Volksmedizinisch finden Blätter und Blüten der Vogelbeere bei Erkältungskrankheiten und Verdauungsproblemen Verwendung. Die Beeren sind reich an VitaminC (100mg/100gBeeren), welches sich beim Kochen etwa um ein Drittel reduziert. Trotzdem ist das Einkochen ein Muss, wird doch erst durch das Erhitzen die problematische Parasorbinsäure (Vergiftungserscheinungen mit Durchfall und Erbrechen!) in Sorbinsäure verwandelt und somit unschädlich gemacht.
In unserer Heimat ist Vogelbeerschnaps seit jeher etwas ganz Besonderes. Die mühsame Ernte und aufwändige Destillation mit einer eher geringer Ausbeute (100kg/2l) machen den „Moscher“ zu etwas Besonderem, was sich natürlich auch im Preis niederschlägt.
Ein Vogelbeer-Heiltrunk, den ich im Salzkammergut kennengelernt habe, kann helfen, die Abwehrkräfte in Zeiten hoher Ansteckungsgefahr zu mobilisieren. Er soll präventiv für 2-3 Wochen eingenommen werden (1EL auf eine Tasse trinkwarmen Holunderblütentee). Dazu bedarf es 7 fein geschnittener Knoblauchzehen, die mit ¼ kg flüssigem Honig, dem Saft von 5 Zitronen und 1/8l Vogelbeerschnaps vermengt, täglich verschüttelt und nach 2 Wochen filtriert werden.

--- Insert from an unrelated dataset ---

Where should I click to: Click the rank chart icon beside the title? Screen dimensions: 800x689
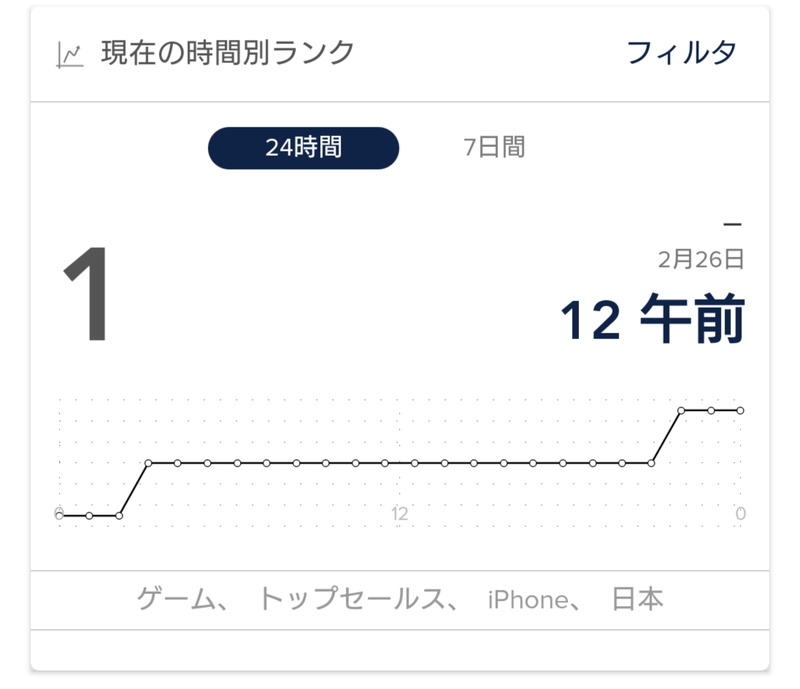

Dem Gedankengut Pfarrer Kneipps verpflichtet, versuche ich in Stresssituationen die Balance durch kreatives Tun wiederzufinden. Beim Gestalten von floristischen Kreationen oder beim Basteln schaffe ich es meistens gut, Spannung abzubauen und ruhig zu werden. Unlängst haben mich Vogelbeeren und gleichfarbige Physalis aus meinem Garten dazu inspiriert, ein herbstliches Mobile zu schaffen.